Yes. Somebody actually said this. I hope he's not running for Congress anytime soon.

Somebody had an excellent idea about having an "approved list," where players would take a substance to MLB and they would approve it. This started the whole BALCO thing in the first place, with Conte trying to game the system by creating a steroid not listed in the statutes. It would take care of McGwire's Andro problem too. You could go overboard, having to approve twinkies and Pepsi and sunflower seeds (and chewing tobacco would be an interesting debate), but it's a good, outside-the-box idea.

I take issue with the idea that steroids weren't banned in MLB. I don't think that was the case. (Jerry, insight?) The issue was that there was no testing by which to establish that anyone had taken steroids, and therefore come under the ban. It seems that the FBI would be very interested in an organization that for 20 or more years failed to ban illegal substances, and in fact, seemed to help proliferate the trade and or use of them. The failure to get steroid testing done was less a function of MLB unwillingness than Player Association intransigence? No?

After some more thought on the subject, I stand by my thoughts of earlier on the records and accomplishments. The story is more important than the numbers, and the shame will (hopefully) be enough.

It will be interesting whether Bonds repeats Rose's mistakes. The two situations are probably distinguishable (at least at a glance, this is something I haven't thought about yet), but what will unite them is if Bonds continues on this "knowingly" track. While there are legal questions and the chance of an indictment or other action against him, he probably should say this publicly and on the stand because it is probably true in the "technical" sense, even if it wouldn't ultimately save him from conviction. But the key will be after BALCO is all over, the Government has done what it will do with Bonds, and the game then has to decide what to do with his legacy. Rose waited too long, and did it selfishly, killing his chances. Bonds will want to wait, so that some of the furor dies down, but not too long so that his apology seems forced or insincere. Specifically, does he ever admit in public, "Yes, I was so caught up in trying to improve my body that I took substances that I had reason to know might be a problem. I did not know that they actually were, but part of the reason why I didn't is because I did not want to face the consequences of the truth."

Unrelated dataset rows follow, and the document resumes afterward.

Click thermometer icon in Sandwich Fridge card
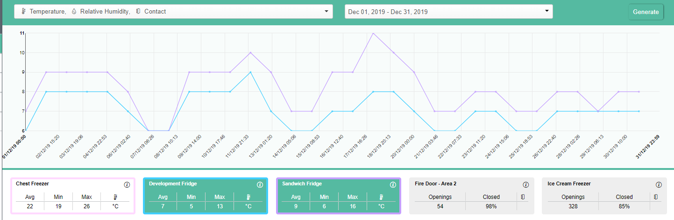This screenshot has height=220, width=674. tap(381, 197)

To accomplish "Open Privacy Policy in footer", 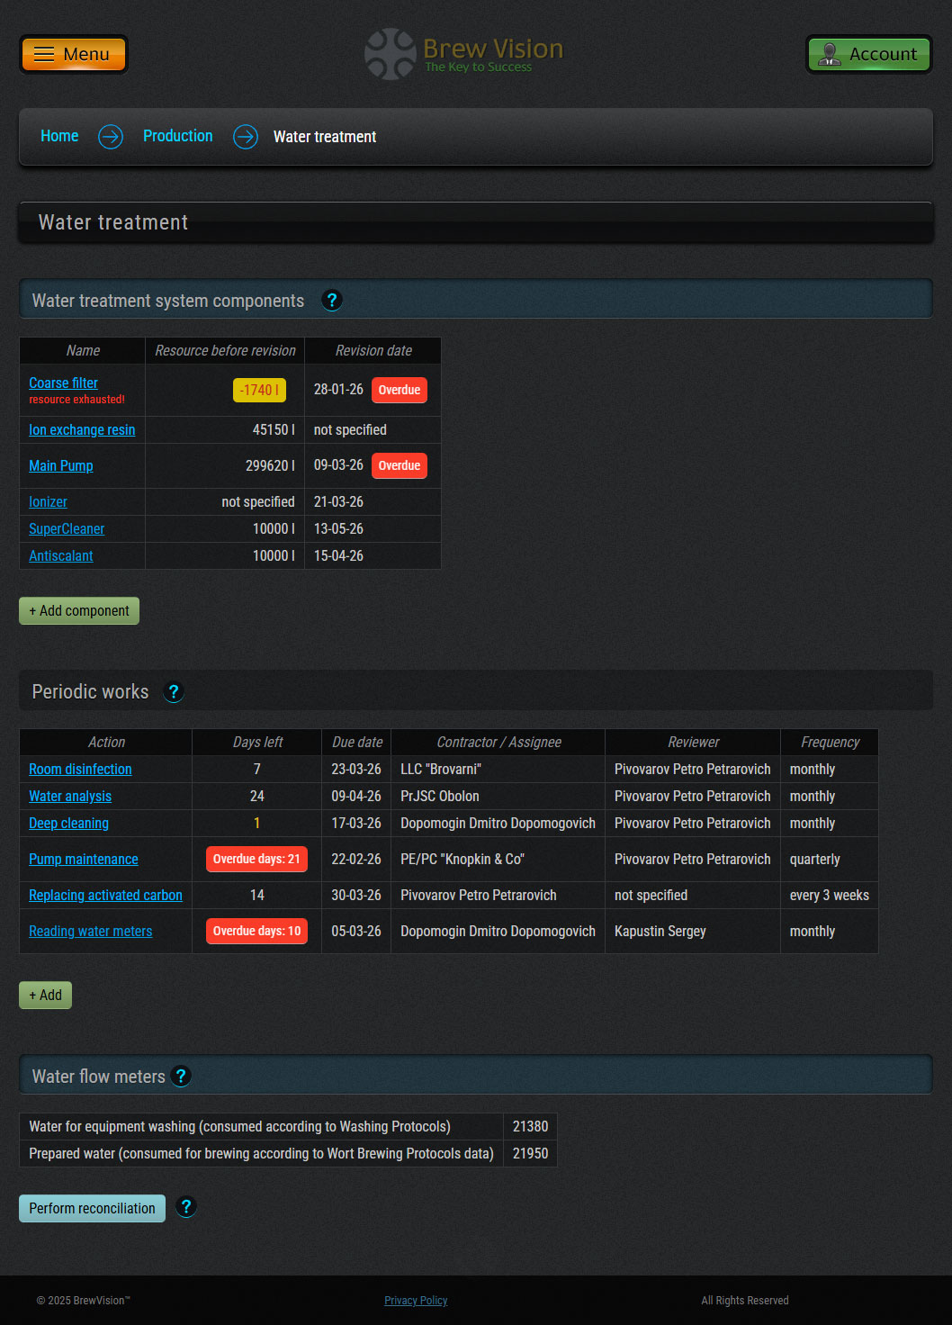I will 416,1301.
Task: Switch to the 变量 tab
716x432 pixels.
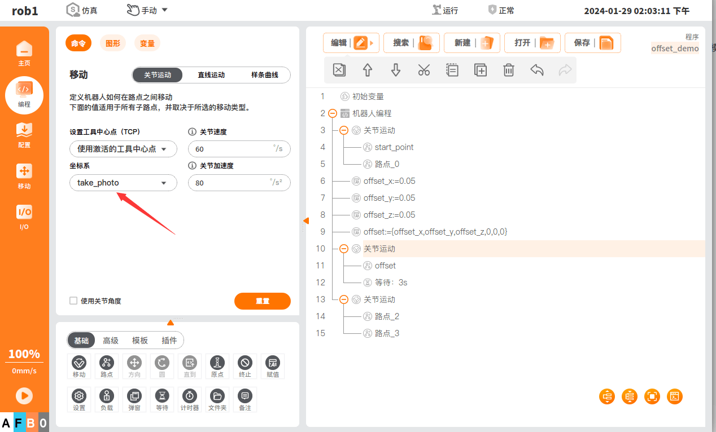Action: click(147, 43)
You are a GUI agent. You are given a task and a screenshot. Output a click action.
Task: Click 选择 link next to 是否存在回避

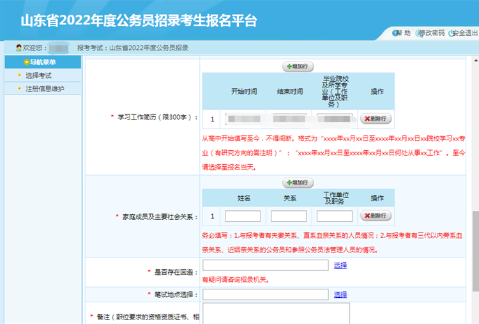click(340, 265)
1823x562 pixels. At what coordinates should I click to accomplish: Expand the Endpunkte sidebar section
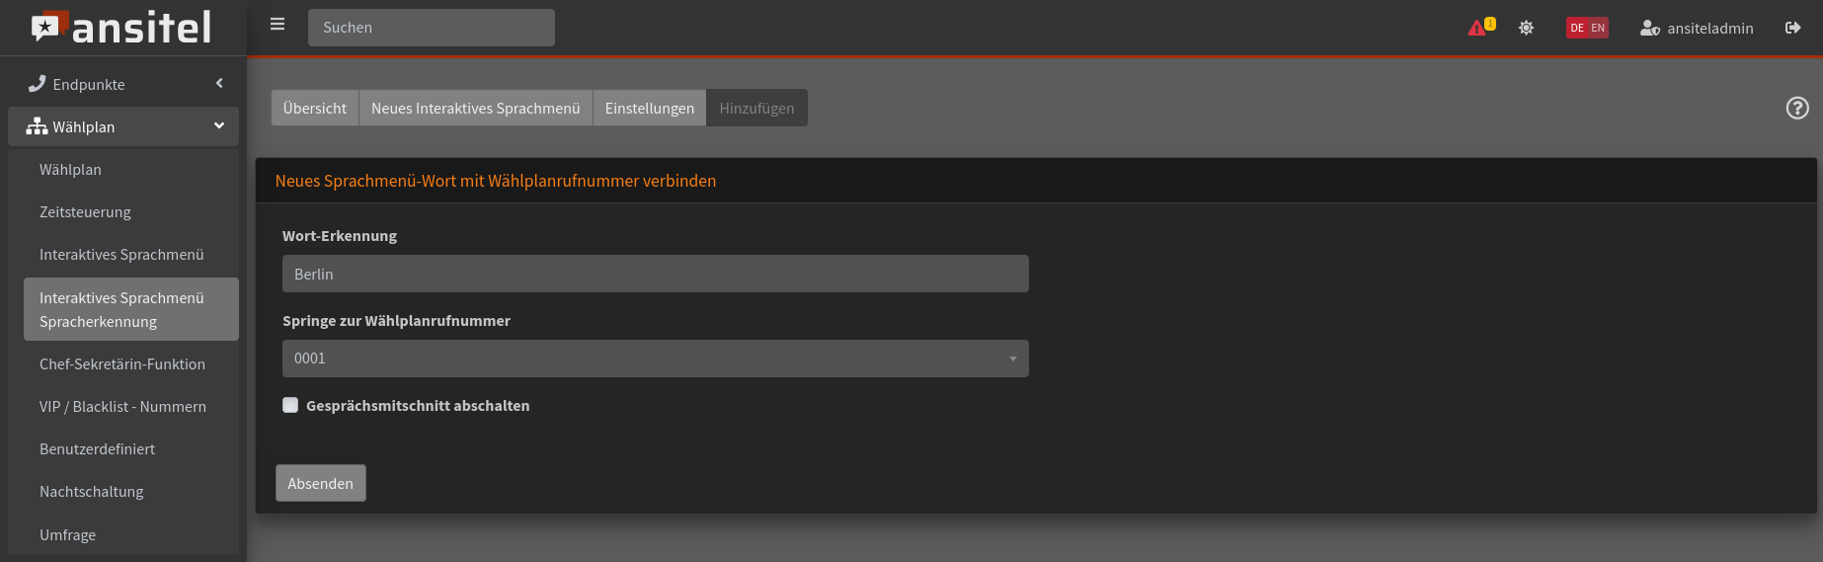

Finally, there is a reason that criminal courts require government to carry a "beyond a reasonable doubt" standard to get convictions. The deprivation of liberty, property, and possibly life, plus the government-instigated stigma of conviction itself make the high standard a reasonable one under the circumstances. Just from what we know, I think we're already there. Again, circumstantial evidence is real. It exists. It is admissible. We are allowed to draw conclusions from it. There does not have to be a "smoking gun" or an admission. But even if you want to quibble about that, what are the odds? 51%? 75%? 95%? For those of you who say 30%, see above under "knowingly."

MLB, like all self-governing entities, has to take care of itself. Congress can't do it. Fans really can't do it. We can't do it (particularly if we're going to continue to pretend, even today, that people aren't on steroids -- some people are going to be walking around meadows in ten years, scratching their chin, saying "Yes, but do we really know that Barry Bonds was on steroids? How do we know? How do we know anything? Is this all just an elaborate ruse? Am I dreaming? How many angels can dance on the head of a pin?" etc.). The Players Association is too greedy to do it. The Owners are too stupid, spineless, and greedy to do it. The Commissioner is too weak to do it. The media is too hypocritical to do it. Players, rise up!